What about candle scents?
The scents that go into your candle are as important as the wax selected when it comes to air quality. There are a variety of scents available for candles today and while they can be the driving force behind your candle selection, the chemicals used to produce a candle's fragrance may be toxic and can contribute to air pollution.
Fragrance oils were introduced to the market as a low-cost alternative to essential oils. They are widely used today in the candle, soap, and cosmetic industries. In order to allow the oils to mix with the wax and throw a scent when heated, candle makers will use fragrances that contain stabilizers and fixatives.
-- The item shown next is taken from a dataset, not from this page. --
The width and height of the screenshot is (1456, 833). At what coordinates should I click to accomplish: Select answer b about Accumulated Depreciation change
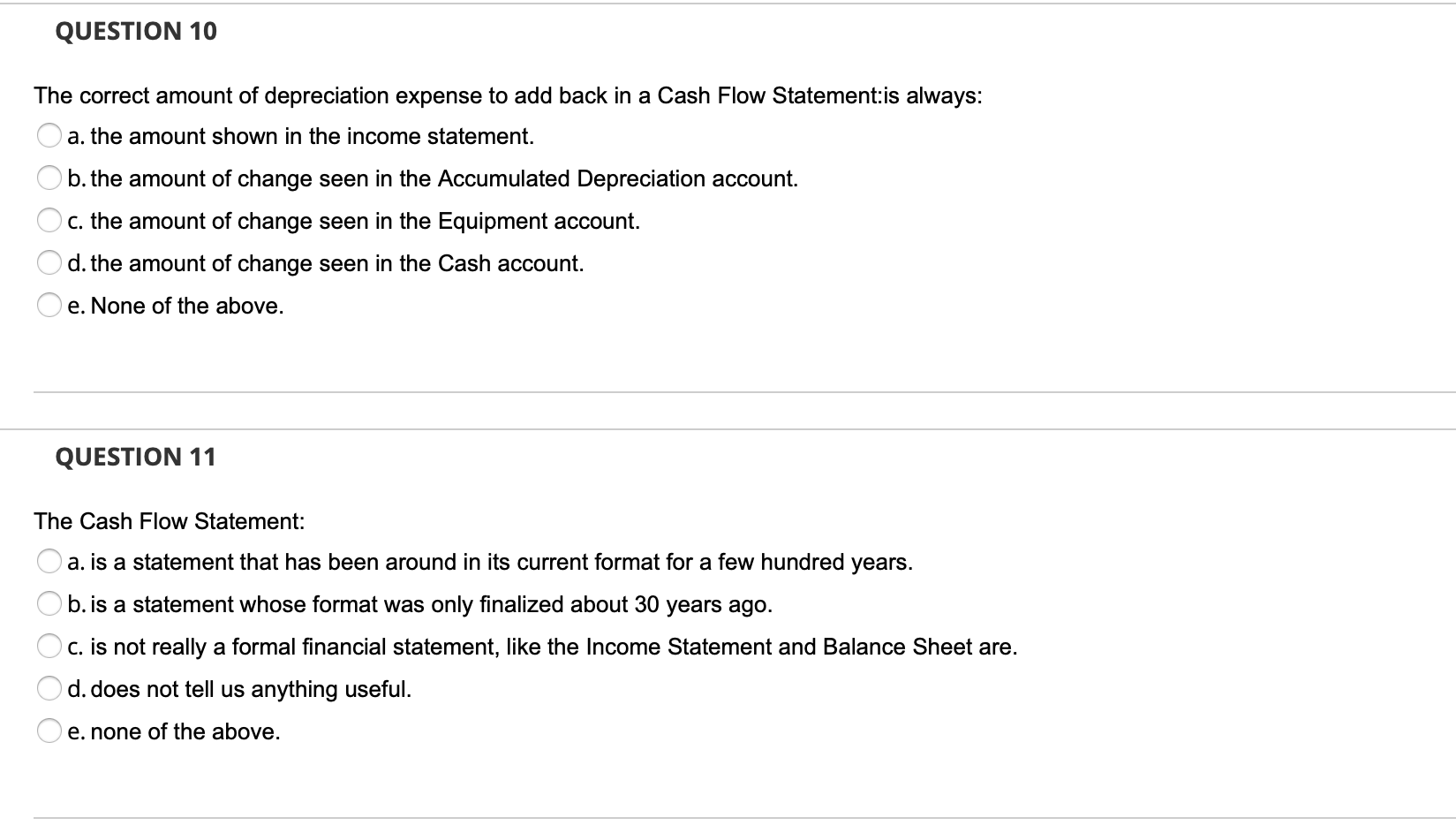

High-quality fine fragrance oils that are free from phthalates and parabens can be sourced in order to create beautifully scented candles. These are preferred by individuals who enjoy highly scented candles in addition to the visual impact candles have on our spaces.
Another way in which candles can be scented is through the use of essential oils. These are naturally-occurring oils that are extracted from botanical and other sources. They are more expensive than synthetic fragrances and the process of combining them with wax can be more challenging. Because of their volatility compared to synthetic fragrances, they produce a less aromatic scent. These natural scents are safe to inhale and can be less overwhelming for those who have sensitivities to fragrances.
What types of wicks are used?
There are a variety of wicks used in the candle making process. Wood is a great choice if you are looking for an ambient crackling sound while burning. They provide an even wax burn and are an eco-alternative when sourced sustainably, such as the wood from fruit trees.
When it comes to non-wood wicks, there are two main categories: cored and non-cored wicks. Non-cored wicks are usually made of cotton that is braided or twisted. These are considered safe to burn. Alternatively, cored wicks are usually made of cotton with a metallic core. Zinc, tin, and lead are compounds that can be found in their composition and have been linked to lead poisoning. It is equally as important to know the composition of your wick to ensure there are no harmful components that can negatively impact your health.
What about the jar?
Often, when a candle company is invested in cleaner, healthier burning candles, their choice of jars reflects their sustainability efforts. Look for companies who use recycled or upcycled jars, have recycling programs, or create candles with the purpose of having the jars repurposed when they burn out. It’s super easy to clean out your finished candle by placing it in a pot of boiling water and safely removing the excess wax. These beautifully crafted jars can now be used to hold your hair ties in your bathroom, jewelry in your bedroom, or even rubber bands in your kitchen.
Paying attention to the ingredients in your candles, how they are made, and the source of their ingredients is all part of being an educated consumer. Premium candles should be made from high-quality ingredients and to us, this means ones that are clean, safe, and eco-conscious as well! This way, you don’t need to think twice when lighting your next candle and enjoying its relaxing benefits.